Em uma manhã marcada por emoção e memória, a Comissão Especial sobre Mortos e Desaparecidos Políticos anunciou oficialmente, no dia 16 de abril de 2025, a identificação dos restos mortais de Denis Casemiro e Grenaldo de Jesus Silva, dois desaparecidos políticos vítimas da ditadura militar brasileira. A revelação foi feita em coletiva realizada na Universidade Federal de São Paulo (Unifesp), sede do trabalho técnico do Projeto Perus, que há mais de três décadas se dedica à análise de ossadas encontradas na vala clandestina do Cemitério Dom Bosco, na Zona Norte da capital paulista.
A vala clandestina de Perus, descoberta em 1990, continha mais de mil ossadas enterradas como indigentes. Entre elas, estavam corpos de vítimas da repressão política, sepultadas sem identificação como forma de apagar provas e memórias. Com a confirmação desta semana, chega a seis o número de desaparecidos políticos identificados pelo projeto, resultado de técnicas forenses avançadas, incluindo exames de DNA em parceria com laboratórios internacionais.
Quem eram as vítimas
Grenaldo de Jesus Silva, natural de São Luís (MA), servia como militar da Marinha. Após o golpe de 1964, foi expulso da corporação por lutar contra a ditadura. Preso por insubordinação, conseguiu fugir da prisão e viveu na clandestinidade, trabalhando como porteiro e vigilante. Em maio de 1972, Grenaldo participou de uma tentativa de sequestro de um avião no Aeroporto de Congonhas, com destino a Curitiba. O objetivo era fazer um protesto contra o regime. Baleado na cabeça durante a ação, morreu no local. Seu corpo foi sepultado como indigente na vala de Perus em 1º de junho de 1972.
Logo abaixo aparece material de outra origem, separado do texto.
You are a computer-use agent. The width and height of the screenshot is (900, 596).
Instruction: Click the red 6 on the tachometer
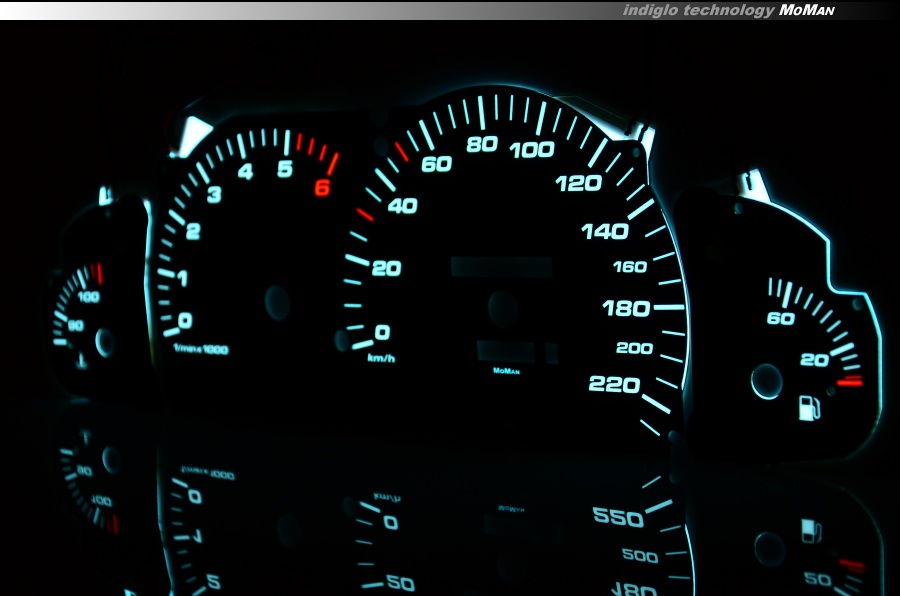322,188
Denis Casemiro, nascido em Votuporanga (SP), foi pedreiro, trabalhador rural e militante da Vanguarda Popular Revolucionária (VPR), grupo de resistência armada contra a ditadura. Em 1967, mudou-se para São Bernardo do Campo, onde trabalhou como operário na Volkswagen. Atuou também politicamente no meio rural do Maranhão. Em abril de 1971, foi preso pelo delegado Sérgio Fleury, símbolo da repressão do regime. Torturado e assassinado nas dependências do Departamento de Ordem Política e Social (DOPS) em São Paulo — hoje transformado em memorial — Denis teve sua morte forjada como resultado de uma suposta tentativa de fuga.
Projeto Perus: resgate de histórias silenciadas
O trabalho de identificação foi conduzido pelo Projeto Perus, uma iniciativa que une o Ministério dos Direitos Humanos e da Cidadania, a Prefeitura de São Paulo e a Unifesp. Desde os anos 1990, equipes de antropólogos, peritos forenses e geneticistas trabalham na minuciosa tarefa de devolver nomes e histórias aos mortos pela ditadura.
Os familiares das vítimas já foram comunicados. As próximas etapas envolvem a entrega oficial dos restos mortais, documentos históricos e homenagens públicas. Para os parentes, é um momento de dor, mas também de alívio e justiça simbólica.
Um passo a mais na justiça de transição
A identificação de Denis e Grenaldo representa um marco importante no processo de justiça de transição, que busca enfrentar o legado de violações de direitos humanos cometidas por regimes autoritários. A busca pela verdade, memória e reparação é um compromisso que atravessa gerações, e a cada identificação, o Brasil dá um passo na reconstrução de sua história e na consolidação da democracia.